The function within function limits the scope of the inner function to the namespace of the outer function. Simply put, the inner function is only available within the outer function. I've used this in multiple places in adblock-lean, and the reason is mainly to make it visually clear that the inner function is a subroutine of the outer function and has no other applications within the larger program. I think this makes the code more readable. In this particular instance, this has a second purpose. Between lines 1602 and 1617, we are creating a subshell. Within that subshell, we are sourcing the downloaded newer version. This will replace all global function definitions with the function definitions from the sourced newer version (doing this within a subshell ensures that the replacement is temporary). Since we don't have the information about these functions in the future version or how they changed, but we want to have certainty that our code executes correctly, we make sure that the functions we rely on are local, so won't be replaced.

Hope this makes sense.

2 Likes

Hello,

Tried the usual battery of test on this one, and everything is behaving correctly. PR good to go from my testing!

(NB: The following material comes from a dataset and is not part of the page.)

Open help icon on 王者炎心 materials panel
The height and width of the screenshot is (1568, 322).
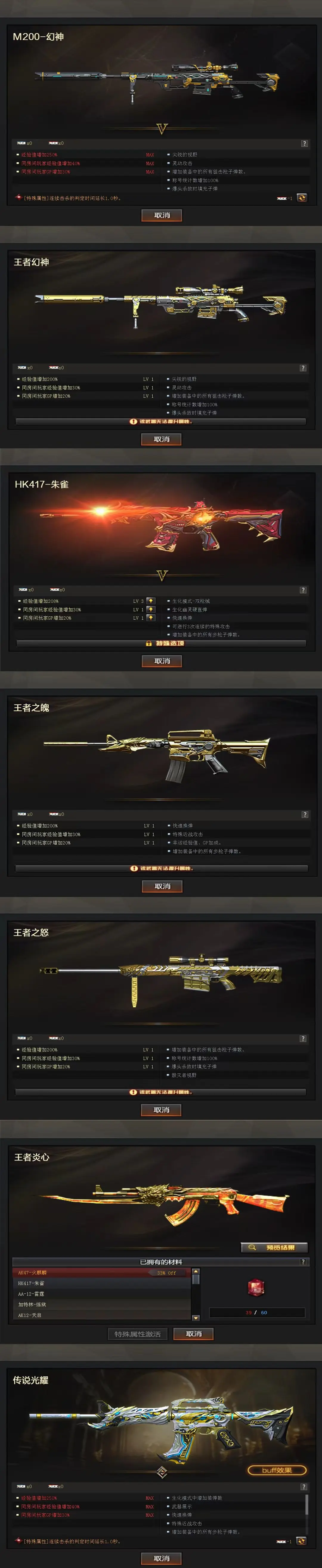(303, 1262)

  • Multiple combinations of local/downloaded blocklist/allowlist
  • Rogue elements handled correctly
  • Max single/total file size handled correctly
  • Min single/total line counts handled correctly

That is what I was thinking. It might be a bit ambitious I guess due to the variability of available ram. And there doesn't seem to be a reliable way to determine file size before download using Owrt built-in tools.

2 Likes

Great work by you, as always.
Any difference in performance?

1 Like

I suppose we could implement the memory use restriction via the existing size-limiting mechanism. A.k.a head -n[X]k. One possibility would be something like this (simplified):

F=$(get_free_memory)
X=$(calculate_max_list_size_kb ${F})
for part in parts
do
    process_part | head -n${X}k
    
    total_parts_size=$((total_parts_size+this_part_size))
    if [ $this_part_size -ge $X ] || [ $total_parts_size -ge $X ]
    then
        error_out
        exit
    fi
done

The other challenges of this approach still apply, but this way we don't need advance knowledge of the remote file sizes.

All good, just trying to help out where I can :+1:. Performance seems pretty much identical excluding that removal of sed delete empty lines after sort.

1 Like

That's a pretty good approach given the restrictions. Would it still essentially download and process each file before piping it through | head ?
But maybe it is just best to keep memory management simple and leave it up to the user if that is the case. Ie something simple such as an over-large downloaded file would be enough to OOM in low ram circumstances.

We already have the head command in the part's processing pipe, so the above idea would utilize it. I believe it's right after the download if that matters. In the above sketched example, I just wanted to illustrate the algorithm, not necessarily the order in which the pipe is processing data.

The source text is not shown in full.